— Written problem —
Copy the rows below word for word, from the line containing "You are a computer-use agent. 1253x702" up to and including the last line of the rows. Leave the pictures out.
----------------
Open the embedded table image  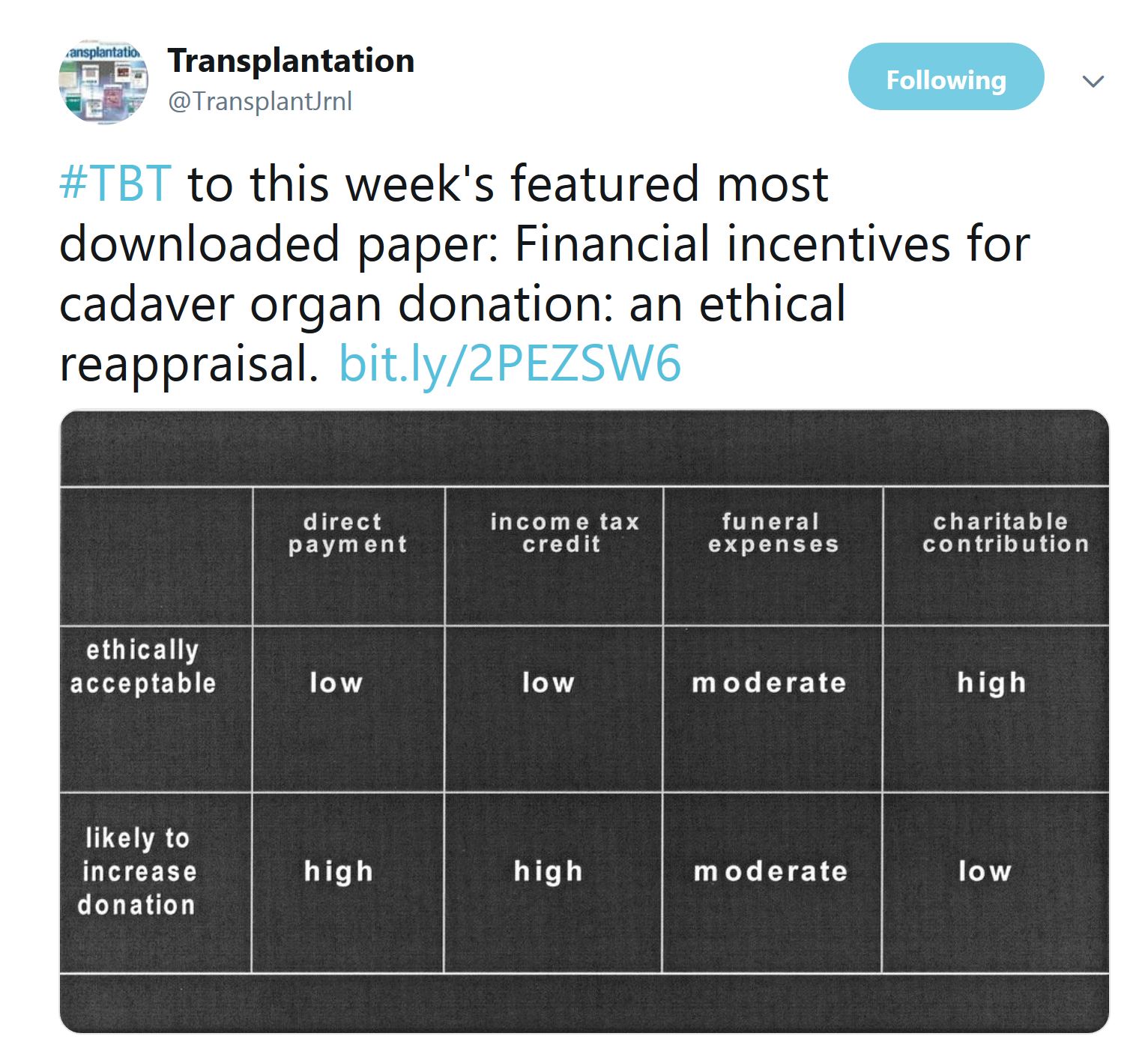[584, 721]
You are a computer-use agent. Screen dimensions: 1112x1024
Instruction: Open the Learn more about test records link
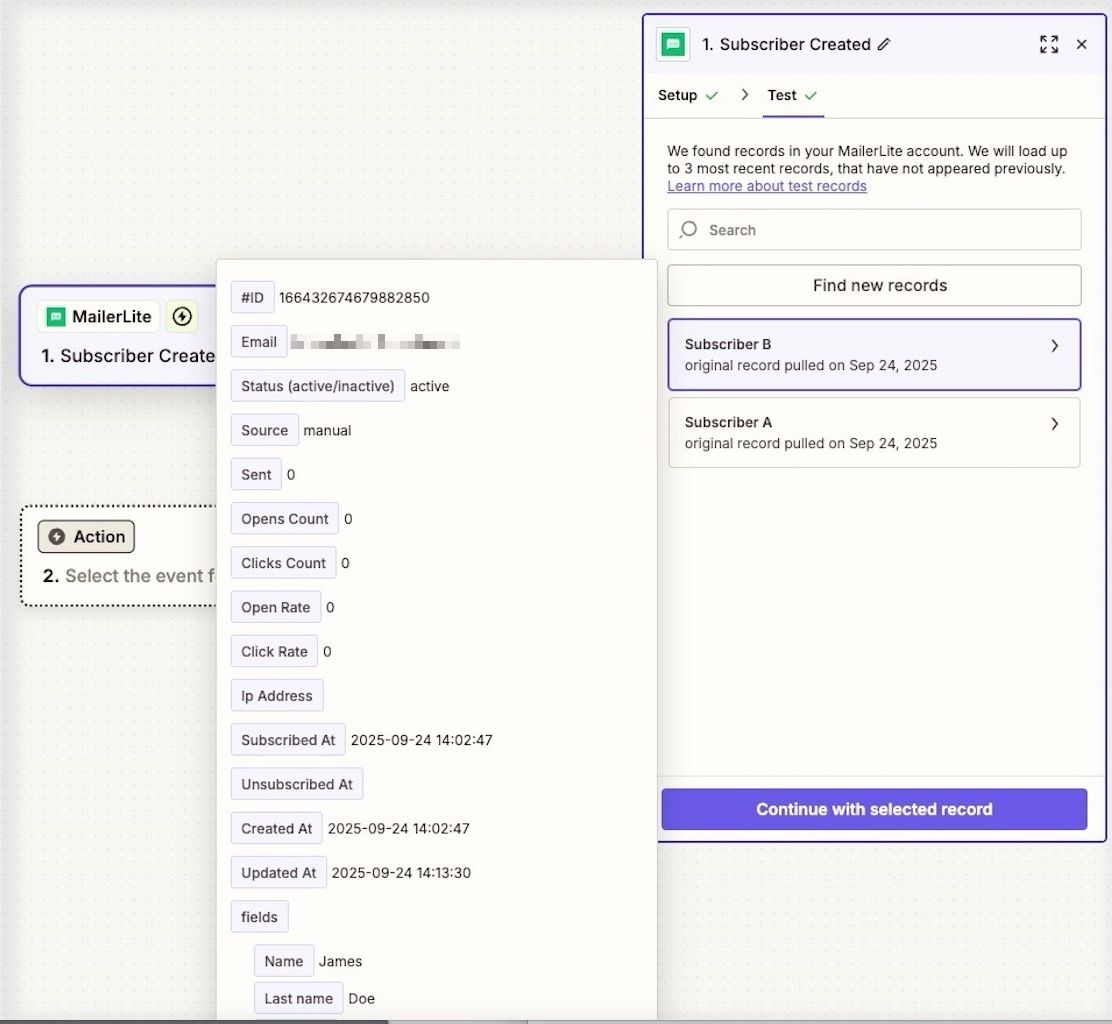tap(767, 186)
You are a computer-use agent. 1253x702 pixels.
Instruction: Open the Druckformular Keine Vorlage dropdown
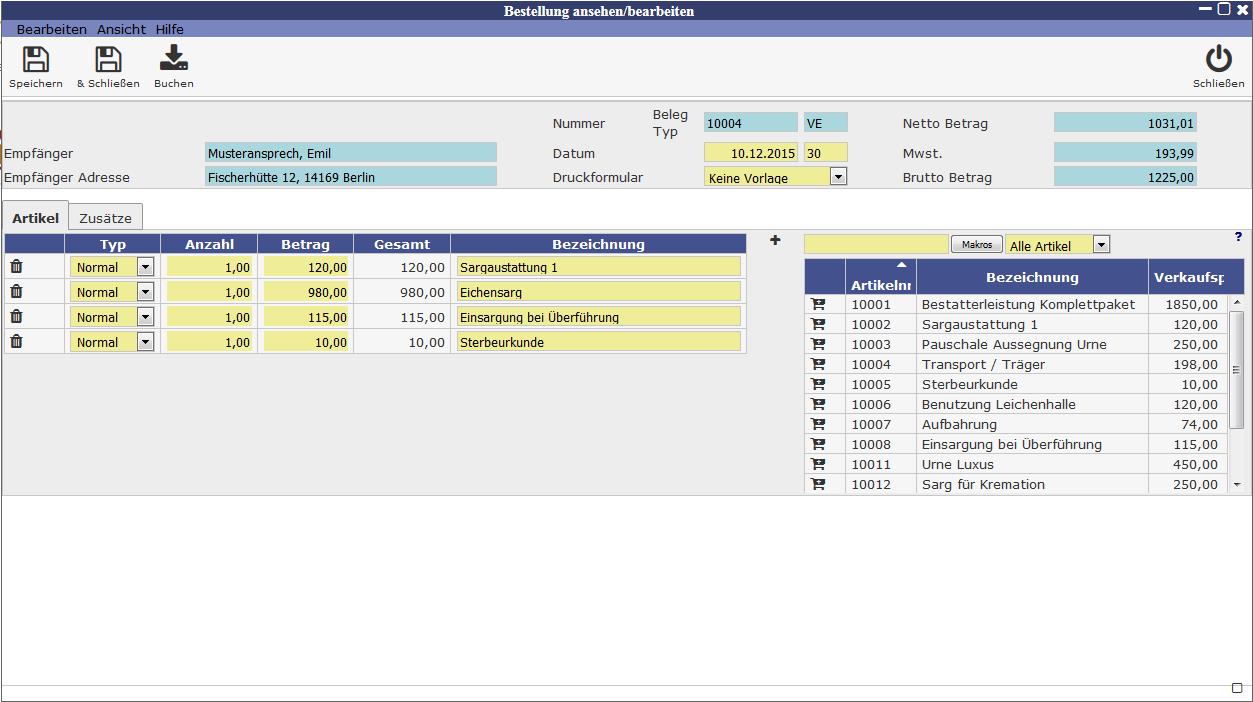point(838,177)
----------------
— Complete response —
You are a computer-use agent. 1253x702 pixels.
Instruction: Open the Druckformular Keine Vorlage dropdown
point(838,177)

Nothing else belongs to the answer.